2015 in der erste Performance «L’animoteur 2», in einem Ausstellungsraum, erzählte ich vom Esel, von seinen körperlichen Eigenschaften, von seinem kulturellen Status (landläufig gilt er als störrisch), als auch vor allem von seinen verdeckten Qualitäten. Eine anwesende Radio-Journalistin wurde inspiriert, weltweit Geschichten und Beziehungen zum Esel nachzugehen. Daraus entstand die 6-stündige Hörpunkt Sendung «Der älteste Kleintransporter der Welt (The oldest van in the world)», für das SFR2 (Schweizer Radio 2), was mich wiederum zu weiteren Recherchen angeregte. Die Performance «L’animoteur 3» entwickelte ich für das ‘Internationale Performance Art Festival KIPAF’ in Indien.

DATENSATZEINTRÄGE
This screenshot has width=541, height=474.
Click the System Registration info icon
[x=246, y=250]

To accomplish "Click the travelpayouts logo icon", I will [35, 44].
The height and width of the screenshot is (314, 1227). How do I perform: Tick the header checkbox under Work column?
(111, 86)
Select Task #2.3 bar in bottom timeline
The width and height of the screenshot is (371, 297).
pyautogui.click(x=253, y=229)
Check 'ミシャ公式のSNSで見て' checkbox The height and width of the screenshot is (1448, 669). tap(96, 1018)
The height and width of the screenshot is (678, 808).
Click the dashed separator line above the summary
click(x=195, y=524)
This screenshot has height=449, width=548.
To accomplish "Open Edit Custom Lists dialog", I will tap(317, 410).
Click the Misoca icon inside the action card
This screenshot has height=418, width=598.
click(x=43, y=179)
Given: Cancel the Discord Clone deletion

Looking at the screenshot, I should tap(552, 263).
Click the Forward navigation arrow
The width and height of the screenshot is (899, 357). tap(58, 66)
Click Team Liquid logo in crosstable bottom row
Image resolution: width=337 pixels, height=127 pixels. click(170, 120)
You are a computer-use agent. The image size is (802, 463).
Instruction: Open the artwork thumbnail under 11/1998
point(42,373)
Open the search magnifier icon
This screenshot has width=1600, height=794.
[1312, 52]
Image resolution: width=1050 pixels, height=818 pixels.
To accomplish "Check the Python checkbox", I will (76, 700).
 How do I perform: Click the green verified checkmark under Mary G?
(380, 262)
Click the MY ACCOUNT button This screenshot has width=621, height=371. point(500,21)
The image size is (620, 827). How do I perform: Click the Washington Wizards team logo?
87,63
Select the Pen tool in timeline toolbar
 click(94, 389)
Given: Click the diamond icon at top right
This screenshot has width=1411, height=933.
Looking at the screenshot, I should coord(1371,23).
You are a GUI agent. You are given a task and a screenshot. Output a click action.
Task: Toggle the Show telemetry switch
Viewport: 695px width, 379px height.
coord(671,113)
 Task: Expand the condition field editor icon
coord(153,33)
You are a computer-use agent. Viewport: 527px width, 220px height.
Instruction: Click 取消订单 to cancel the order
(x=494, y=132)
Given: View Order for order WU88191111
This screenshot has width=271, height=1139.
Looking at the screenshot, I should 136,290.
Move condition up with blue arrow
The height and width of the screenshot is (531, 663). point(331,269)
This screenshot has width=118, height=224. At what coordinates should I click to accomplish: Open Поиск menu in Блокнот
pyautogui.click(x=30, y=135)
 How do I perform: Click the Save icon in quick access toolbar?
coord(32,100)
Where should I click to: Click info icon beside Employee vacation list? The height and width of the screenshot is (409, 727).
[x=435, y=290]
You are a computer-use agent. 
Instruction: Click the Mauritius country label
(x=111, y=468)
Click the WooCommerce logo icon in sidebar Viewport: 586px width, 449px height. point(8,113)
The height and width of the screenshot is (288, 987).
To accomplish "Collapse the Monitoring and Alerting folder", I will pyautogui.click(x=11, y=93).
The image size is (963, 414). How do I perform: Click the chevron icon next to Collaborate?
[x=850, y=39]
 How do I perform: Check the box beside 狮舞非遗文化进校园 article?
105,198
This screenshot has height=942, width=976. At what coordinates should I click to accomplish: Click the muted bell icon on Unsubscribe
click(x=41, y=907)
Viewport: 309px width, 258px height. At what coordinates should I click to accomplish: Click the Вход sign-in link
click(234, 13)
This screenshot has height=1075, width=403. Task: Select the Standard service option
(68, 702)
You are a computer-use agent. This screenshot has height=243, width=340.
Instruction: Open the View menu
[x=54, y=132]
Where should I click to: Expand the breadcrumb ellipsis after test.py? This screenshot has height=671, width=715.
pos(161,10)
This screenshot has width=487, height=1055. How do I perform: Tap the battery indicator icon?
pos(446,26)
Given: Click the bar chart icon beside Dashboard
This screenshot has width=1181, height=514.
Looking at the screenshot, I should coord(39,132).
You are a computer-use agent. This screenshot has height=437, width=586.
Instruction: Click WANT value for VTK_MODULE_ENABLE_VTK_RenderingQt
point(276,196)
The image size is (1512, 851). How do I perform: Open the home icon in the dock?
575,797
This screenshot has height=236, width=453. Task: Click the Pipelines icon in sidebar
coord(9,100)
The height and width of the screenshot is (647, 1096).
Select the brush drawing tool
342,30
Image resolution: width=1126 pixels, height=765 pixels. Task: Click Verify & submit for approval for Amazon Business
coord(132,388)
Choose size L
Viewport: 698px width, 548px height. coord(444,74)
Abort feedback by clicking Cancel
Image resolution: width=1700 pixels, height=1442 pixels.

ZIEL DER AUFGABE
Setze den Text über die Esel-Performances «L’animoteur» fort. Beginne nach dem Satz, der mit «in Indien» endet.

AUSGABE
«L’animoteur 5 + 6» fand 2018 an einem Kunstanlass in Plovdiv, Bulgarien als Intervention in einem historischen Ausstellungsraum und in einer Einkaufsstrasse in Plovdiv statt, ihre Weiterentwicklung mit «L’animoteur 8 + 9» 2019 ebenfalls in Plovdiv.

Halbwilde, lebenden Esel und Menschen, die mir von ihrer Beziehung zu diesen Eseln erzählten, traf ich 2018 im Norden von Argentinien, in den Anden, zwischen 2'500 und 4'000 m. Daraus entstand die Performance «L’animoteur 7» in Buenos Aires, performt im Garten eines Kunstraumes. 2018 fanden die Performances «L’animoteur 10 + 11» in Bad Dürkheim in einer Einrichtung für Menschen mit Einschränkungen statt und in Heidelberg in der Sammlung Prinzhorn (Klinik für Allgemeine Psychiatrie), im Rahmen eines interdisziplinären Ausstellungsprojekt zu ‘Outsider Art’.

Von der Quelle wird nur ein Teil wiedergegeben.